The column "Vuoden Oscar-palkinnoissa on kaunis jakauma" discusses the most recent Academy Awards, and starts by lamenting the somewhat strange claim that Hollywood is not known for engaging in social activism. Fortunately, this year's winners gave this particular columnist quite a lot to gush about.

However, the column "Lars Norénin näytelmät ravistelevat ruotsalaista kansankotia" truly takes the cake. The column first introduces us a Swedish theater director Lars Norén, a radical social activist who wants to shock audiences with his depictions of ugliness and misery. "Street children, alcoholics, drug users, gays, criminals, horrible family dramas", all these oppressed and misunderstood wretched little souls get a turn to tell their stories in sets that are smeared with feces. A bit like "Rent", I guess, but without all that peppy singing and dancing.

The column does not tell us to what extent the costs of these plays are covered with ticket sales and how much is left to government grants. I can make an educated guess, especially since according to the column, Norén is "hated by the audiences". But who cares? After all, according to Norén, theater must "work to serve society", so it's probably only appropriate that society picks up the tab for this important work.

Then comes a paragraph I simply have to translate here, without any further commentary other than to note that it's been a long time since I have previously read anything that has so many things at once screaming and howling in between the lines.

Norén wanted to help three young prisoners and took them in a theater project organized in a prison. Norén was curious to see what goes on inside a neo-nazi brain. After theater practice, these prisoners escaped and killed two policemen. It was astonishing that sensitive Norén was able to overcome the shock that these events gave him.

2 comments

Kari Uusikylä is still very much active and every now and then blurts some incoherent drivel in the letters to the editor in Helsingin Sanomat.
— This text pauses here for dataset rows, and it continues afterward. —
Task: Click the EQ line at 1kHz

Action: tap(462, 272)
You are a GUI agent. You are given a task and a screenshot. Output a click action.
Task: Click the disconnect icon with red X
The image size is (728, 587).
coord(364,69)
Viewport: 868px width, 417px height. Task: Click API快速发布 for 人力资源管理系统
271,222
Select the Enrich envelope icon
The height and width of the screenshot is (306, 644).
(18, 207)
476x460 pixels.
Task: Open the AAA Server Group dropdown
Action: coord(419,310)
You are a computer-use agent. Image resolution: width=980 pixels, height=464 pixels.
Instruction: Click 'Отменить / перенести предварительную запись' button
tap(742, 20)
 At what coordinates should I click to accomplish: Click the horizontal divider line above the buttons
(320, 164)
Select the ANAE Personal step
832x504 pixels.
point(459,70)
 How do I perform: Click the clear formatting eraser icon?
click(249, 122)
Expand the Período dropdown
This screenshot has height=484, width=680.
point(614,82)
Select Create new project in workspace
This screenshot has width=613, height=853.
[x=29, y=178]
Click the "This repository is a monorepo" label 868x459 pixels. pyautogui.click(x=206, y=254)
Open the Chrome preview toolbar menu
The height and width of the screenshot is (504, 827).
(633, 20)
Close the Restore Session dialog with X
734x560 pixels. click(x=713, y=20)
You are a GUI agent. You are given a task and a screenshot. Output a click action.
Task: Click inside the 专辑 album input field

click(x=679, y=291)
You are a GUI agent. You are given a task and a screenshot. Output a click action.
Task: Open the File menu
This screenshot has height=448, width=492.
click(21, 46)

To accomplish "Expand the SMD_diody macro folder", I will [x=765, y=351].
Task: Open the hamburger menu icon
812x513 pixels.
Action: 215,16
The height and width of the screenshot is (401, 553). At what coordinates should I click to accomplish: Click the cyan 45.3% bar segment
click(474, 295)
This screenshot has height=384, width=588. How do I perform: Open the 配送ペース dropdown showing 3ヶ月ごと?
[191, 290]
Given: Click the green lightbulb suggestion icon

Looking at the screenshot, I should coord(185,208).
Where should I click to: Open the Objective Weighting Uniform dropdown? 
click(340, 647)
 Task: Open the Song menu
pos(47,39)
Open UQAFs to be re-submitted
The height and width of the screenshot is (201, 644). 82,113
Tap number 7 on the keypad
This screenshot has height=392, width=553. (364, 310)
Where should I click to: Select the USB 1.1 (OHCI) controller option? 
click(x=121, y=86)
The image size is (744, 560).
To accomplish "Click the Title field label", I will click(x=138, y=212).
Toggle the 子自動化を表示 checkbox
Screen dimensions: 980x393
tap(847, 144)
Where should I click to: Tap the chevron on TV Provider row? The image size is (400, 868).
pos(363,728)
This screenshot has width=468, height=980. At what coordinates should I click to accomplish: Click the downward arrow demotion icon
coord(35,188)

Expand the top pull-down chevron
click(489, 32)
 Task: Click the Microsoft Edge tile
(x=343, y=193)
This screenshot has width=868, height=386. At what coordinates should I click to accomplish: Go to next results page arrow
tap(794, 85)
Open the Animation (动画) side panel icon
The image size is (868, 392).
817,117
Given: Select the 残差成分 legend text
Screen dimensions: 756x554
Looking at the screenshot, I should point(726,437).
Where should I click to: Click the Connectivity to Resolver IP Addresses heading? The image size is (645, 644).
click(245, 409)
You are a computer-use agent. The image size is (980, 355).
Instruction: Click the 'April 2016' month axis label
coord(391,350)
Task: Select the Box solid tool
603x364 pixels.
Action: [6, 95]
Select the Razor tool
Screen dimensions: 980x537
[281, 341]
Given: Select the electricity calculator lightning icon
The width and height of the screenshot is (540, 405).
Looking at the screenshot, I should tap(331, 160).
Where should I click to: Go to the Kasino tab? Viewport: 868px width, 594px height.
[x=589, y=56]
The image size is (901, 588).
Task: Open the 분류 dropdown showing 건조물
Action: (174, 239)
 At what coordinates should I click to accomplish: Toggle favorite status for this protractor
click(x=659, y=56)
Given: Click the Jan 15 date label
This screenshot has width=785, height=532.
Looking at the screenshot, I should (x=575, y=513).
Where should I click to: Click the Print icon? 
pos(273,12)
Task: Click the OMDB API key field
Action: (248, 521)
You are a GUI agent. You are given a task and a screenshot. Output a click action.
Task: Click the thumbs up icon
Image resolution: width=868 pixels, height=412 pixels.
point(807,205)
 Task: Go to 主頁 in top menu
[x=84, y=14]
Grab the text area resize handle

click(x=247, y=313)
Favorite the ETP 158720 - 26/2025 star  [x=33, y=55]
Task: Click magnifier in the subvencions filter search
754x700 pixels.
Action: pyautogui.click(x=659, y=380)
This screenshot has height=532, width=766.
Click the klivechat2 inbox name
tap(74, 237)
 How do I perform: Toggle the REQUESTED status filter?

Currently, the letters to the editor is featuring an attack on the concept of intelligence and especially the methods used to measure it. The claim now seems to be that intelligence is some kind of a warm, fuzzy ability to take others into account, definately not something that can be accurately measured, because that would be wrong on so many levels.

Uusikylä is a devout supporter of Howard Gardner's "multiple intelligencies". Gardner himself on the other hand is pretty much in the fringe (alone) but pedagogues love him because he grants _some_ kind of intelligence to everyone. His gift box already had among others "naturalistic intelligence" and "kinesthetic intelligence" and lately he has added one more, namely "sexual intelligence".
Neuroscience is digging every day deeper into the intelligence and revealing it more and more clearly as a hardwired ability with very clear physiological components. There isn't very much fuzzy about it any more.